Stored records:
=== Section Start ===
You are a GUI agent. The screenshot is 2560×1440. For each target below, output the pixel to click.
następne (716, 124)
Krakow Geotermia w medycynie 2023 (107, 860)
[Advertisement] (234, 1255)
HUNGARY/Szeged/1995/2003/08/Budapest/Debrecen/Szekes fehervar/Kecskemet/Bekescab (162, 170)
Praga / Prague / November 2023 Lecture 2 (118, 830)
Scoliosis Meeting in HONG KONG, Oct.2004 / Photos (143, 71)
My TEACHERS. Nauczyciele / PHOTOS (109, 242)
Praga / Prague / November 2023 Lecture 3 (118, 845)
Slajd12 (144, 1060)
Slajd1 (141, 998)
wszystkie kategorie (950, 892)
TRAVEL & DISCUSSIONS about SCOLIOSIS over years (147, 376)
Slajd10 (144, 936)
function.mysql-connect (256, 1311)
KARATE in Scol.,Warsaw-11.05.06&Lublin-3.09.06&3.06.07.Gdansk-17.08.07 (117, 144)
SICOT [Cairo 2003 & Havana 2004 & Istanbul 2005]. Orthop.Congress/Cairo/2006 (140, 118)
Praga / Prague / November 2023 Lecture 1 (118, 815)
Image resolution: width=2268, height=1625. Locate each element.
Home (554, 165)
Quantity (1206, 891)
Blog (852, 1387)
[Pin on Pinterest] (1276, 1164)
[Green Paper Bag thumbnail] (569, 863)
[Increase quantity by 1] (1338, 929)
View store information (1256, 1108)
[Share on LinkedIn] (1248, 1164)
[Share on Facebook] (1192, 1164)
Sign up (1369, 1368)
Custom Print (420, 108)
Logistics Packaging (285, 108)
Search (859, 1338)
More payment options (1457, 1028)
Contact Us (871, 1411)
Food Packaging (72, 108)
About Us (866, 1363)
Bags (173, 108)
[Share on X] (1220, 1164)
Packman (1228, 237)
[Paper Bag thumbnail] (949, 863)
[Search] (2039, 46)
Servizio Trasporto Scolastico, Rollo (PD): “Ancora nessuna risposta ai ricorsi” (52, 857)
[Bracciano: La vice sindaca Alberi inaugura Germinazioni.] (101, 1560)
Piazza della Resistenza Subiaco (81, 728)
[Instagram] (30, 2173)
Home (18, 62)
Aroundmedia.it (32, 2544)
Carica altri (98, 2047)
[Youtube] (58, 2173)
=== Section End ===
> _Problem statement_
Provide an exact transcription of every entry above.

> _Answer to this task_
You are a GUI agent. The screenshot is 2560×1440. For each target below, output the pixel to click.
następne (716, 124)
Krakow Geotermia w medycynie 2023 (107, 860)
[Advertisement] (234, 1255)
HUNGARY/Szeged/1995/2003/08/Budapest/Debrecen/Szekes fehervar/Kecskemet/Bekescab (162, 170)
Praga / Prague / November 2023 Lecture 2 (118, 830)
Scoliosis Meeting in HONG KONG, Oct.2004 / Photos (143, 71)
My TEACHERS. Nauczyciele / PHOTOS (109, 242)
Praga / Prague / November 2023 Lecture 3 (118, 845)
Slajd12 (144, 1060)
Slajd1 (141, 998)
wszystkie kategorie (950, 892)
TRAVEL & DISCUSSIONS about SCOLIOSIS over years (147, 376)
Slajd10 (144, 936)
function.mysql-connect (256, 1311)
KARATE in Scol.,Warsaw-11.05.06&Lublin-3.09.06&3.06.07.Gdansk-17.08.07 (117, 144)
SICOT [Cairo 2003 & Havana 2004 & Istanbul 2005]. Orthop.Congress/Cairo/2006 (140, 118)
Praga / Prague / November 2023 Lecture 1 (118, 815)
Image resolution: width=2268, height=1625. Locate each element.
Home (554, 165)
Quantity (1206, 891)
Blog (852, 1387)
[Pin on Pinterest] (1276, 1164)
[Green Paper Bag thumbnail] (569, 863)
[Increase quantity by 1] (1338, 929)
View store information (1256, 1108)
[Share on LinkedIn] (1248, 1164)
[Share on Facebook] (1192, 1164)
Sign up (1369, 1368)
Custom Print (420, 108)
Logistics Packaging (285, 108)
Search (859, 1338)
More payment options (1457, 1028)
Contact Us (871, 1411)
Food Packaging (72, 108)
About Us (866, 1363)
Bags (173, 108)
[Share on X] (1220, 1164)
Packman (1228, 237)
[Paper Bag thumbnail] (949, 863)
[Search] (2039, 46)
Servizio Trasporto Scolastico, Rollo (PD): “Ancora nessuna risposta ai ricorsi” (52, 857)
[Bracciano: La vice sindaca Alberi inaugura Germinazioni.] (101, 1560)
Piazza della Resistenza Subiaco (81, 728)
[Instagram] (30, 2173)
Home (18, 62)
Aroundmedia.it (32, 2544)
Carica altri (98, 2047)
[Youtube] (58, 2173)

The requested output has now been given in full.